Andrew Falanga presented these words - circa 3/13/08 11:11 AM->
On Thu, Mar 13, 2008 at 11:45 AM, Patrick Mahan <[EMAIL PROTECTED]> wrote:
Andrew Falanga presented these words - circa 3/13/08 9:10 AM->
Hi,
See man inet_pton . . . for details.
Briefly, inet_pton() doesn't understand sockaddr structures. Instead,
it only understands in_addr or in6_addr structures which are included
inside the sockaddr structure. So your above example should be changed
to
Ok, I should have thought of that when reading the manual.
if ((res = inet_pton(AF_INET, "192.168.0.1", &sa.sin_addr)) < 0)
perror("inet_pton");
Because it is treating the sockaddr_in structure as an in_addr structure
which is clobbering the sin_family field.
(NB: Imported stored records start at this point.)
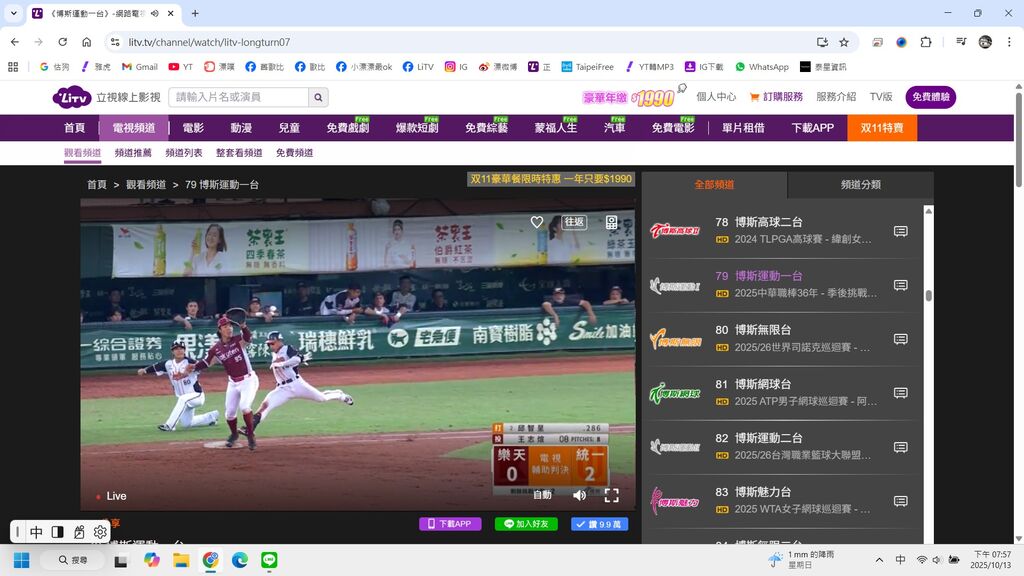This screenshot has height=576, width=1024.
Task: Switch to the 頻道分類 tab
Action: (860, 184)
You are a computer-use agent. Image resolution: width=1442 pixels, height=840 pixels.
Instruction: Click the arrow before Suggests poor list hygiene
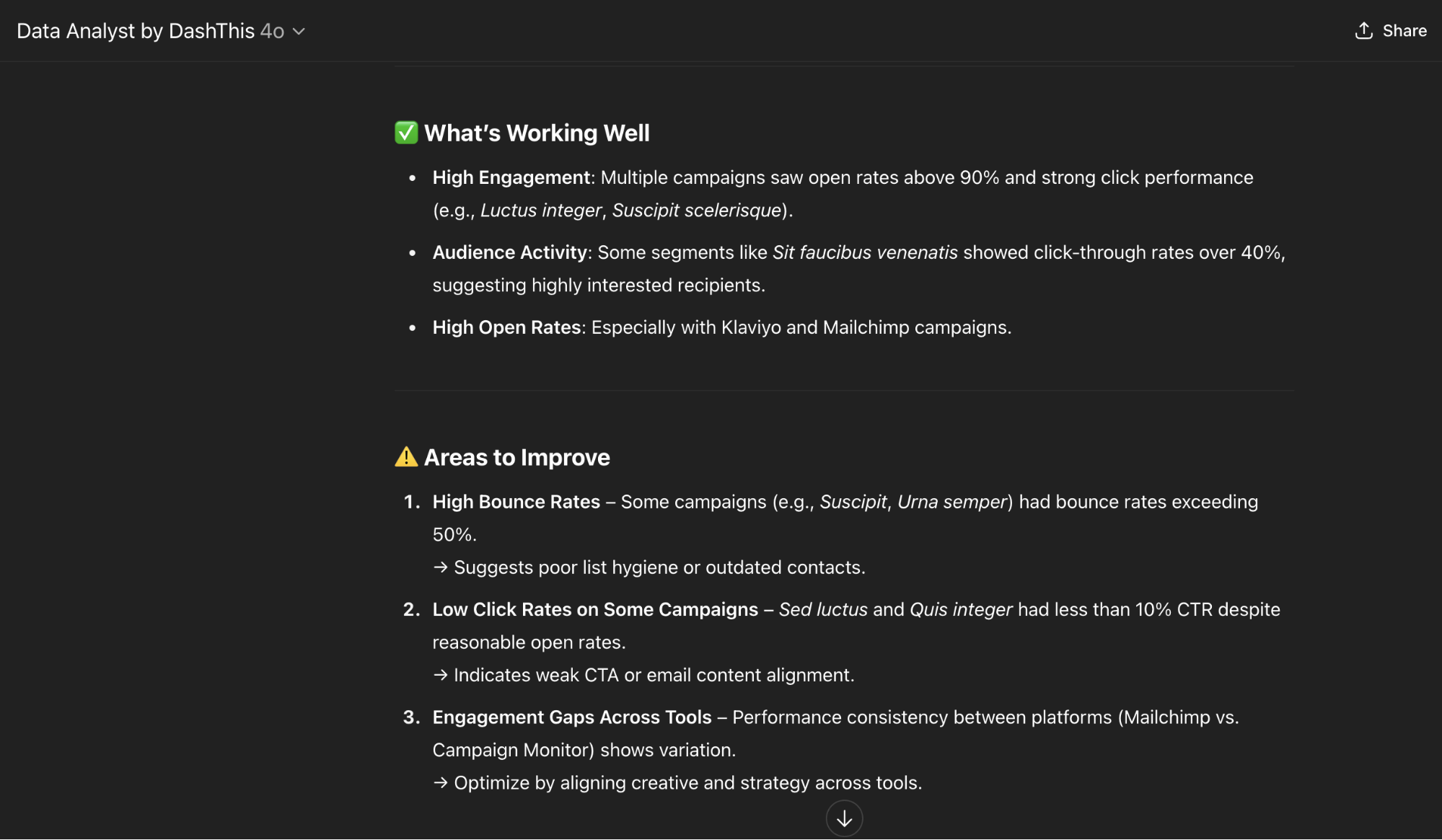pos(440,567)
If this is true, then why are my packets sent at all? The definition
of sockaddr_in (from /usr/include/netinet/in.h):
struct sockaddr_in {
uint8_t sin_len;
sa_family_t sin_family;
in_port_t sin_port;
struct in_addr sin_addr;
char sin_zero[8];
};
The definition of in_addr (from /usr/include/netinet/in.h):
struct in_addr {
in_addr_t s_addr;
};
The definition of in_addr_t (from /usr/include/netinet/in.h):
typedef uint32_t in_addr_t;
Passing in what I have, the address should indeed (as you've pointed
out) clobber the sin_family member. However, since in_addr is
basically an unsigned integer, i.e. 4 bytes wide, shouldn't
inet_pton(3) clobber sin_len, sin_family & sin_port before ever
reaching sin_addr? The sin_len & sin_family are 8 bit quantities, the
sin_port is 16 bits, that's 32. If inet_pton(3) is expecting only an
in_addr I would think that a call to sendto(2) would fail because the
address in sin_addr is not filled, correct?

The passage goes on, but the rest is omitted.